Women are significantly more likely than men to be caregivers, and women also have much higher rates of autoimmune disease than men. The American Thyroid Association (ATA) estimates that five to eight women are affected with Hashimoto’s for every one man. The ATA also estimates that one in eight women will develop Hashimoto’s or another thyroid disorder at some point in their lives.
We know that chronic stress is a major trigger for autoimmune disease – in fact, of those with Hashimoto’s who took my survey, 69 percent reported a lot of stress in their life before they began to feel unwell.
Whether you are caring for a child, an aging parent, your spouse, or another loved one, it can easily become something that takes up much of your time and energy. It is a wonderful blessing to be able to care for another, but caregiving can also be very stressful, and it can be easy to deprioritize your own health.
During my son’s four-month sleep regression, I had a Hashimoto’s flare-up that left me exhausted, losing hair, and with new food sensitivities. I also doubled down on caffeine during this time, which probably didn’t help my adrenals, but I was a new mom just trying to survive! Luckily, I recognized what was happening and got the right testing and protocols to help me get back on track.
In AARP’s 2025 Caregiving in the US Report, 26 percent of female caregivers reported difficulty in caring for their own health as a result of their caregiving. [1] Nearly two-thirds of caregivers also report moderate or high emotional stress. It can be easy to forget your own medication, or the fatigue might have you taking it with a cup of coffee (while I know this is tempting, the coffee impairs absorption, making your medication less effective). Caregiver fatigue can leave us confused about what might be a new or worsening thyroid symptom.
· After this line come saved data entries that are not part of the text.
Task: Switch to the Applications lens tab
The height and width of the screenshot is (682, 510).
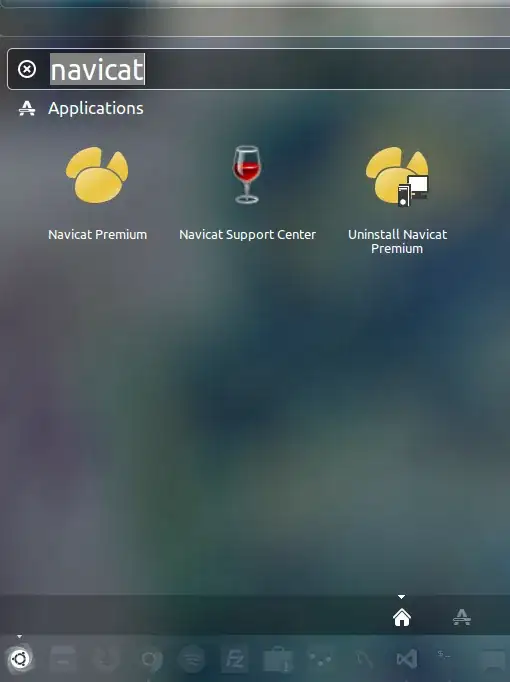Action: tap(462, 617)
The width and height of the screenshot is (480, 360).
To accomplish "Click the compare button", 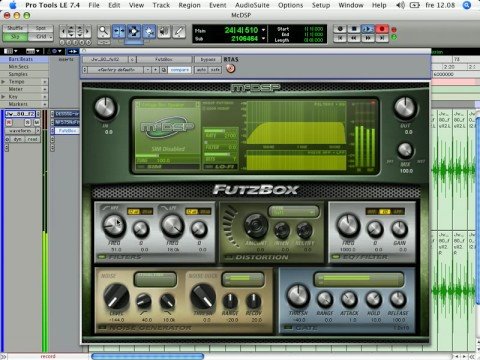I will tap(180, 70).
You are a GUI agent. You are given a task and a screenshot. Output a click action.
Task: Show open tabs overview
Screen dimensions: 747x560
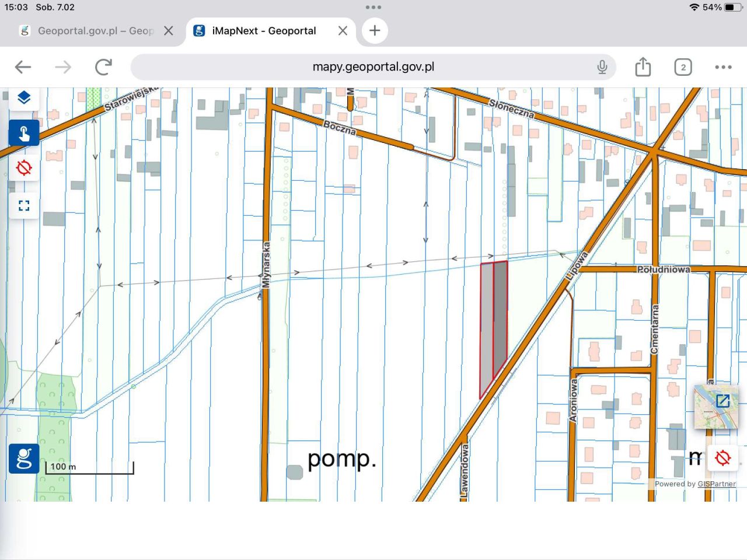coord(683,67)
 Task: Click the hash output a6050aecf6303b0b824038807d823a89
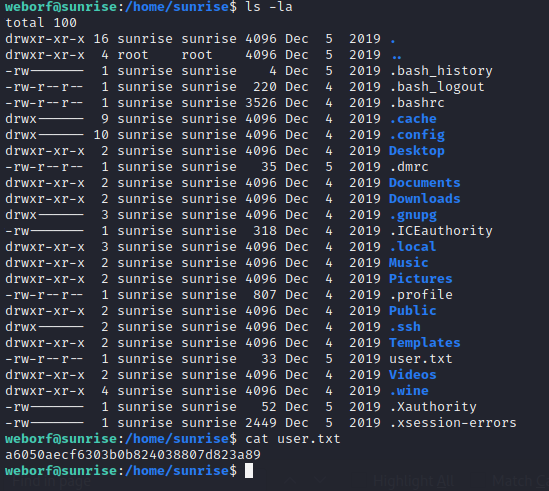[133, 455]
A longtime colleague of mine, Diane Blum, recently published a book, Caring for Mom and Other Loved Souls, documenting her journey caring for her elderly mother. Along with her family’s own caregiving story, it provides insights and practical advice centered on the emotional and mental struggles of caregiving. Today, I am sharing her top tips to support thyroid health while caregiving. I hope you enjoy this guest post written by her.
– Your Thyroid Pharmacist, Dr. Izabella Wentz
8 Tips to Support Your Thyroid Health While Caregiving
1. Know Your Thyroid Numbers
It can be challenging to get away for your own appointments while on a hectic caregiving schedule, but if you have friends or family nearby, don’t be afraid to ask for help. There are wonderful resources out there, such as CaringBridge, an app that can help you arrange coverage for your loved one while you get regularly scheduled thyroid labs. This app helps you activate your circle of support and easily provide relevant updates to your circle.
Remember that thyroid hormones are considered “Goldilocks” hormones, as the dose has to be “just right” in order for you to feel optimal. In order to get the “just right” thyroid medication, you need to know your numbers.
Everyone is different, with varying lifestyle and environmental triggers that can impact thyroid health. Other medications (including acid reflux meds), toxins in the home (mold, flame retardants), and even dental work can all impact thyroid levels.
Getting a full thyroid panel, which includes TSH, free T3, free T4, and thyroid antibodies, is recommended. You can request one from your doctor, or you can self-order the tests through Ulta Labs. Dr. Wentz has set up a discounted thyroid panel for you, to make it easy.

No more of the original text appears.